In only one more week, they were getting married. Then everything would be fine. It had to be. She had no one else.
Phil rolled off her. “Move, babe.” She did and he slid under the covers.
Missy opened the drawer of the bedside table and handed him a big cotton hankie. “Here,” she said. “Don’t mess my sheets.”
He took it, cleaned himself, handed it back to her and said, “Wake me at four.”
As if she could forget. He did the same thing every day. Such an overgrown boy. A child in a man’s body. What had happened to him when he was a kid?
Missy had asked, but Phil wouldn’t talk about it.
She showered, dressed, then returned to the kitchen, where she stood in front of the window, frozen by her own unanswered needs.
The grass needed mowing.
TIMM SAT IN FRONT OF his computer. There was something he needed to know, not quite sure why he felt guilty delving into Angel’s business.
He was a reporter. Reporters were naturally curious people.
He looked up the bike’s license plate. It had been a Montana plate. His memory was one asset that worked in his favor as a journalist.
Angel owned the bike. Even more curious, he typed her name into an internet search engine and found an article dated nearly three months ago.
Young Man Dead—DUI
Both Neil Anderson’s motorcycle and his girlfriend, Angel Donovan, came away from a single-vehicle accident with minor scratches.
Neil, a promising young student at Bozeman University, wasn’t so lucky. He died on impact when he was thrown and his head hit a tree.
At the autopsy, he was determined to have had a blood alcohol level higher than .08.
Close friends and family of the victim expressed shock, since Anderson never drank and didn’t frequent bars.
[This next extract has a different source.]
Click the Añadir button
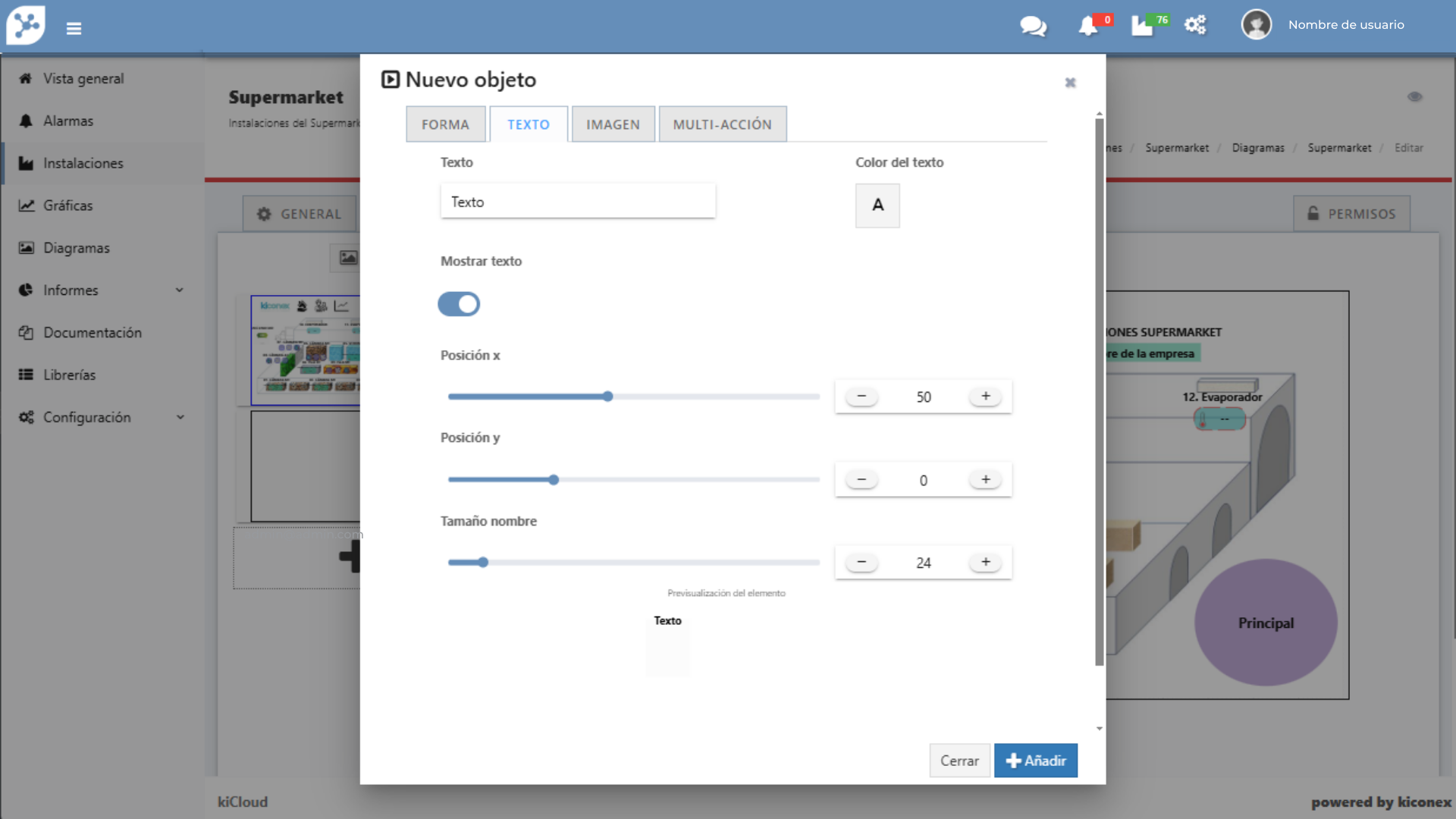This screenshot has height=819, width=1456. point(1035,761)
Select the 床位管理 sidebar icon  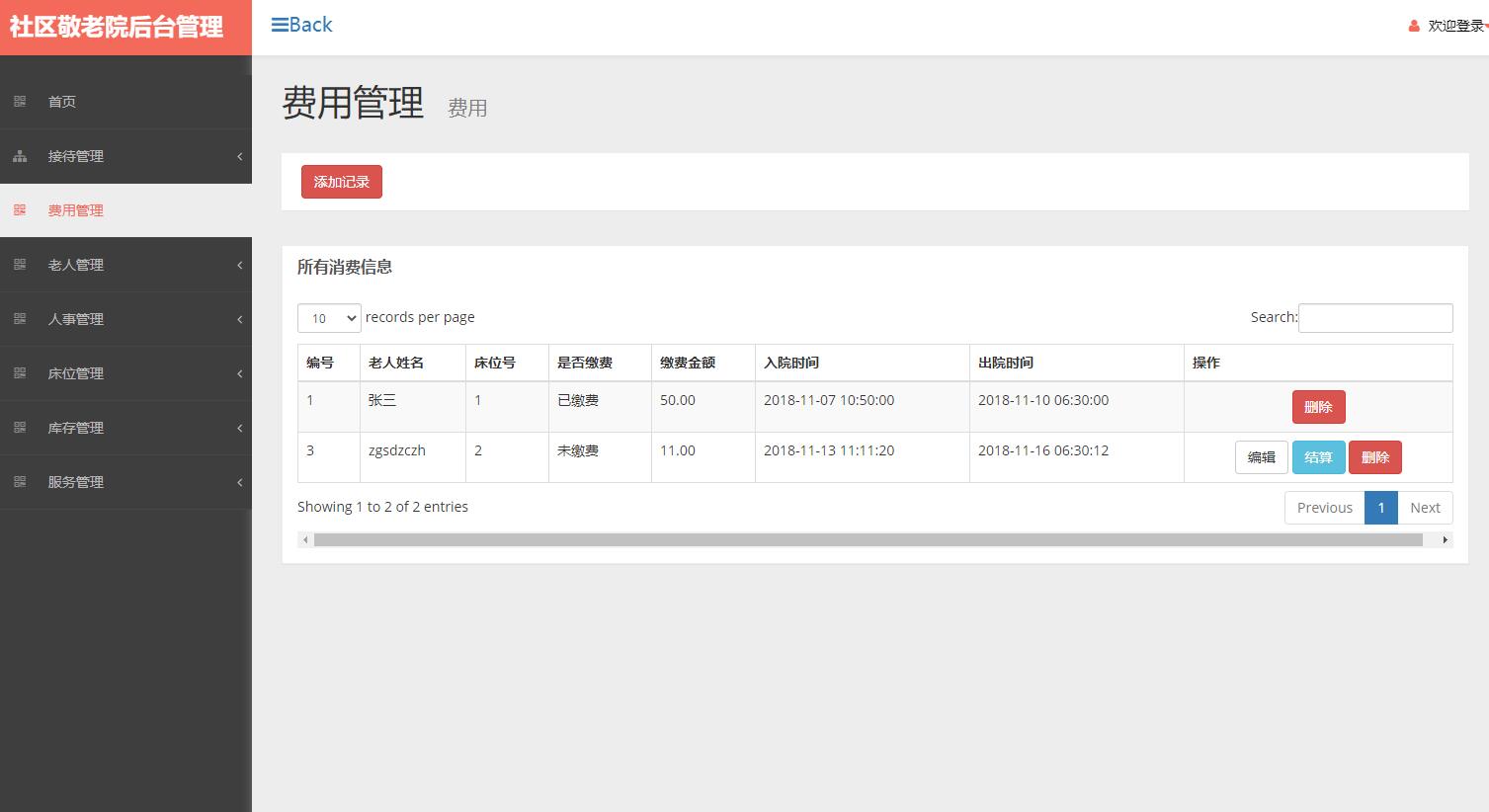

The officer who investigated the crash stated that Montana has the highest incident rate of alcohol-related car accidents in the country.
Timm jumped up from his desk to pace. Angel hadn’t changed. He’d watched the impetuous fool try to burn a bike—scratched and dented, maybe, but nearly new. He remembered the party girl she used to be. Clearly she’d gotten the Anderson kid started on drinking. Timm was a fool to like her, to defend her, to lie to Cash through omission.
So, she was burning the bike…because? Probably because it had killed her friend.
Angel was wrong, though. The bike hadn’t killed her friend. She had.
CHAPTER FOUR
ANGEL, MATT, JENNY and the children sat amid the detritus of cannibalized chocolate animals. They’d fought the good fight, but hungry mouths had prevailed.
Jenny stood to take the kids to the washroom to clean up, leaving Angel and Matt alone.
“Matt, I need to talk to you.”
At her serious tone, he nodded. “Let’s step outside.”
They wandered to the corral, where Masterpiece joined them at the fence. Angel scratched the horse’s jaw, while Matt took a caramel from his shirt pocket, unwrapped it then offered it to Master.
“What’s the problem, sis?”
“I need to ask your advice. About Phil. And I hate to ask because I know you probably don’t like Missy.”
“I never had anything against Missy. Your mom doesn’t have a bad bone in her body. She just lacks good judgment.” He leaned back against the white fence and crossed his arms. “Besides, that relationship gave me you. You’re my only blood relative on this earth, except for my children.”
The sun glinted from hair a dozen different shades of brown and blond. He studied her and she felt his affection like a gentle stroke.
“Shoot, Angel. What’s bothering you?”
“Mama’s going to marry Phil at the end of next week. It’s why I came back.”
Master nudged her shoulder and she scratched his forehead. He closed his eyes and pushed against her palm. “I have to stop it, Matt. Phil doesn’t love Mama.”
“I don’t get a great feeling from the guy, but if Missy wants to marry him, that’s her decision. How do you think you can stop her?”
“I don’t know.” Frustration ate a hole in her gut. “Any ideas?”
“Have you told Missy about your concerns?”
“She knows how much I dislike Phil. You know me. I’m mouthy and come out swinging. I haven’t had a chance to tell her about the way he stops by my bedroom in the middle of the night and rattles my doorknob, but I don’t want to hurt her.”
Matt straightened away from the fence. “He does what?” His voice had gone flat with a dangerous depth.
“He doesn’t come into my room. He just pretends that he will.”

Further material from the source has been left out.